Untried on the grass, but always tough on the main course, is Maggi Moss’ 4-1 morning line second-choice Grand Contender.  Trained by Tom Amoss, the son of Strong Contender was third last out when defending his $250,000 Delta Mile title at Delta Downs.  Despite being without turf form, Grand Contender’s pedigree suggests the sod should pose little issue, especially with grass stakes winner Shimmy (by Nijinsky) as a second dam and French champion Ambiorix in his immediate lineage.  Should the Diliberto come off the grass, the bay 6-year-old gelding will most likely take over the role as favorite when he breaks from his assigned six-post under Francisco Torres.

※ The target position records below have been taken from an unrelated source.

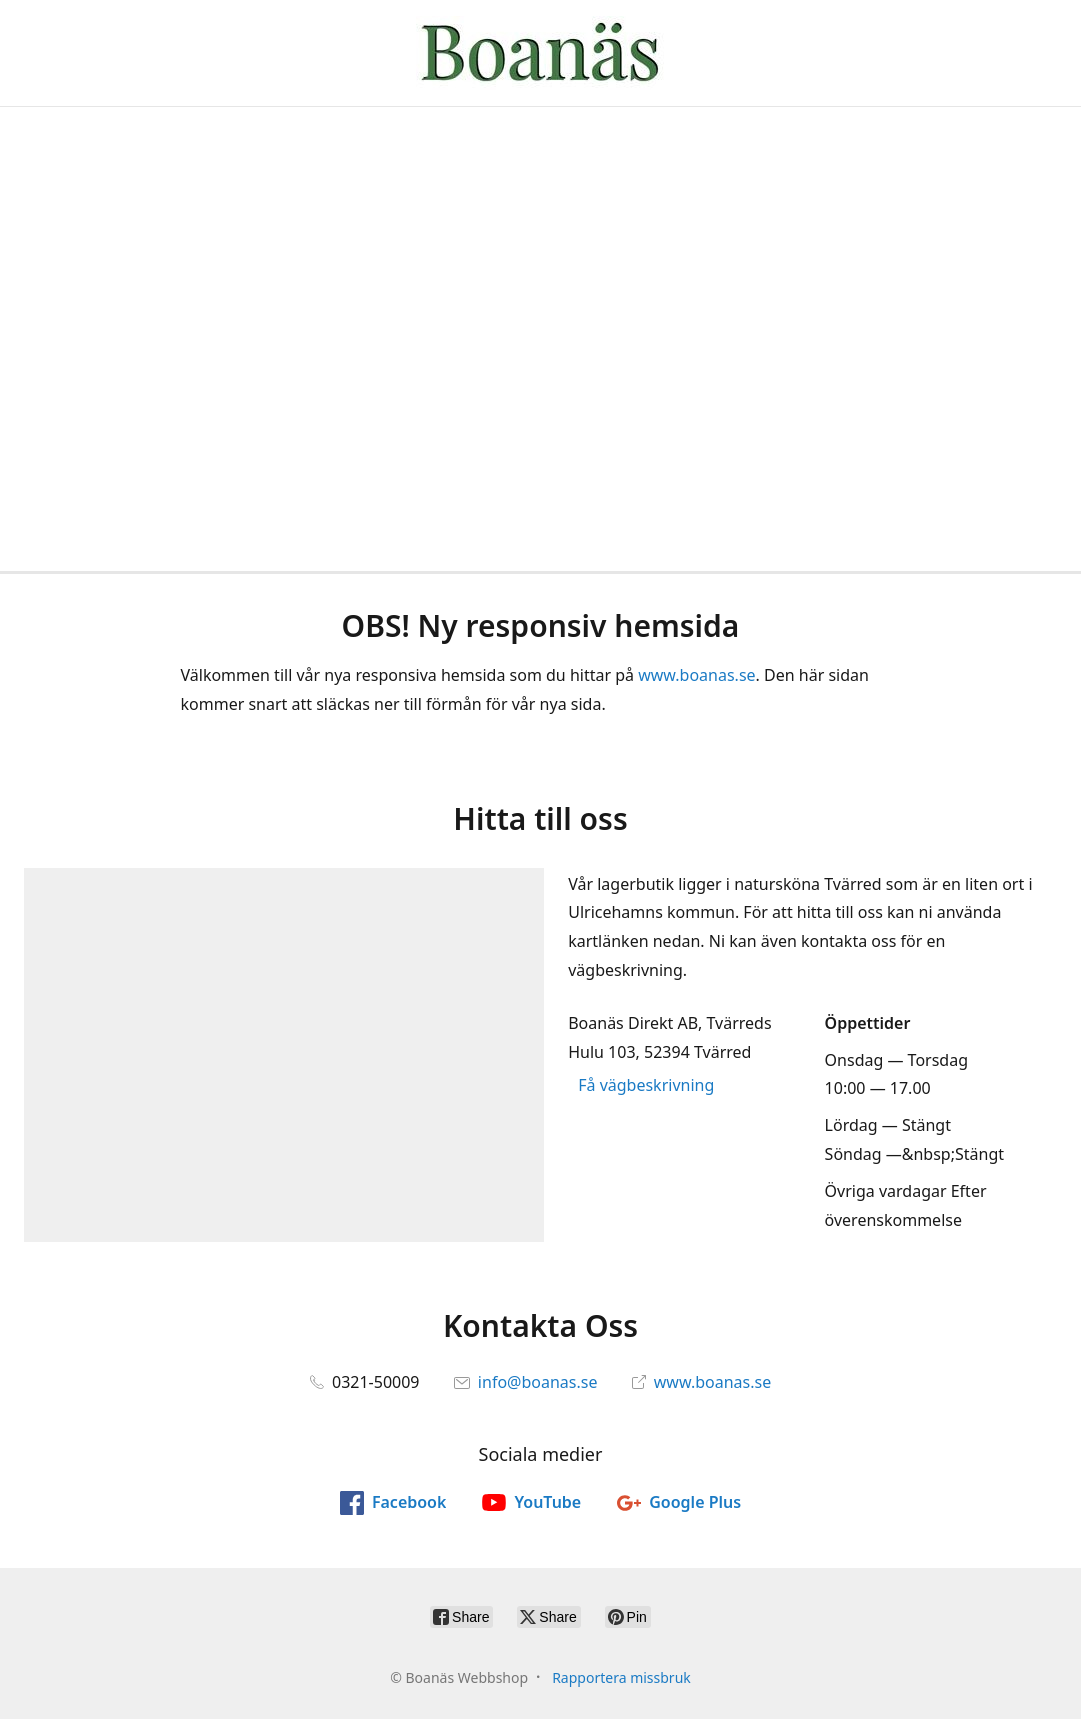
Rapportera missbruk (621, 1677)
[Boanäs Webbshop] (541, 53)
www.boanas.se (696, 675)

            Conditioner Wayne Catalano, who used to train both Gentleman’s Kitten and Louie Roussel-trained and -owned outsider Treasury Bill (post four, 15-1), has entered Team Valor’s graded stakes winner Infinite Magic.  Victorious in the Grade III American Derby at Arlington International Racecourse and second in the Grade II Del Mar Derby as a sophomore in 2013, the 4-year-old ridgling son of More Than Ready looks to return to form following seven consecutive poor showings since Del Mar.  To be ridden for the first time by Robby Albarado from the outside post nine, he has been assigned morning line odds of 8-1 and will look to improve upon a fourth in a grassy one-mile optional claimer last out at Churchill Downs on Nov. 7.  A few favorable aspects for Infinite Magic include a career-high Beyer of 91 earned in defeat last out and a steady and positive work pattern leading into what will be his fourth race under the tutelage of his multiple Breeders’ Cup-winning trainer.


            The field is completed by the late Jim Tafel’s Greg Geier-trained graded stakes-placed and Fair Grounds-loving All Stormy (post two, 15-1), Chuck and Ella Lou Hagaman’s Ron Moquett-trained 7-year-old Grade I-placed warhorse Bim Bam (post three, 6-1), Riverside Bloodstock and Dan Beaty’s improving Conor Murphy-trained 5-year-old Heuston (post seven, 20-1) and Diamond Racing et al’s Leo Gabriel-trained Adios Nardo (post eight, 9-2), who was second in last year’s Diliberto to Daddy Nose Best and has been off since April 16.